Say how many lines of the records include the string "agent". Nothing else belongs in the answer.

Supplied material below:

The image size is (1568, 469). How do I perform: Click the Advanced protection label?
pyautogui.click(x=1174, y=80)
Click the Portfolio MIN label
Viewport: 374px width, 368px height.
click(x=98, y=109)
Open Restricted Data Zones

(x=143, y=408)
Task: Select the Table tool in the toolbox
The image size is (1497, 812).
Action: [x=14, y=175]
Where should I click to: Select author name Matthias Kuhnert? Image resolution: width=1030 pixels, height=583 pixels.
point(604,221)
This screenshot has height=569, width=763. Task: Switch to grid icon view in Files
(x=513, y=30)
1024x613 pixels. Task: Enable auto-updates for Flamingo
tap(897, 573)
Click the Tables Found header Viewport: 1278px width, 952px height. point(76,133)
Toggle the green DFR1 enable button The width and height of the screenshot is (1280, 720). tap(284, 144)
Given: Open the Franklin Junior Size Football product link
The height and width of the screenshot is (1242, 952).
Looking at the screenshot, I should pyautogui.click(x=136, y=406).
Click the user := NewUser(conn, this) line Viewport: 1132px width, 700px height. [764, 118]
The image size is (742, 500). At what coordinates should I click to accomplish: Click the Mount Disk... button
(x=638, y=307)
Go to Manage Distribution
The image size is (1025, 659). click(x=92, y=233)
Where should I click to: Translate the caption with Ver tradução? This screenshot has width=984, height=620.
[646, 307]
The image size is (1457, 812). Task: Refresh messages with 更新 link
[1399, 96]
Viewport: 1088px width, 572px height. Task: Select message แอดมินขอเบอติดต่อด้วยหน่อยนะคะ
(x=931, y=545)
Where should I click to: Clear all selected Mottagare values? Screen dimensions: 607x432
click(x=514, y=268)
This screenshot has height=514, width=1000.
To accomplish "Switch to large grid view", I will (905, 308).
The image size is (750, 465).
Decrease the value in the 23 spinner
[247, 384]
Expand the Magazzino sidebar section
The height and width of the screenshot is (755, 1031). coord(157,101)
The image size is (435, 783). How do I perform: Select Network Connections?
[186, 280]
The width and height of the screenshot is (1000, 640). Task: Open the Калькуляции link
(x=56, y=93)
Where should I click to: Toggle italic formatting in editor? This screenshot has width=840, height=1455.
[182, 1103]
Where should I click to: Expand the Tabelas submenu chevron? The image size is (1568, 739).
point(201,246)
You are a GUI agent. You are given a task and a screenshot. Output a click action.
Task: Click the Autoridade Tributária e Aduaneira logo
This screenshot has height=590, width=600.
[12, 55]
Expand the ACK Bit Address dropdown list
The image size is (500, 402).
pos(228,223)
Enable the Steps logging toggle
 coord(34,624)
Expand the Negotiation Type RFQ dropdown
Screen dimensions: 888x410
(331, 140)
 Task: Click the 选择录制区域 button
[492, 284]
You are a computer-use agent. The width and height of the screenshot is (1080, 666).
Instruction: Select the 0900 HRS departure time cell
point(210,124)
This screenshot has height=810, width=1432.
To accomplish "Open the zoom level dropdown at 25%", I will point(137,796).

End of Supplied material.

▶ Answer below:
2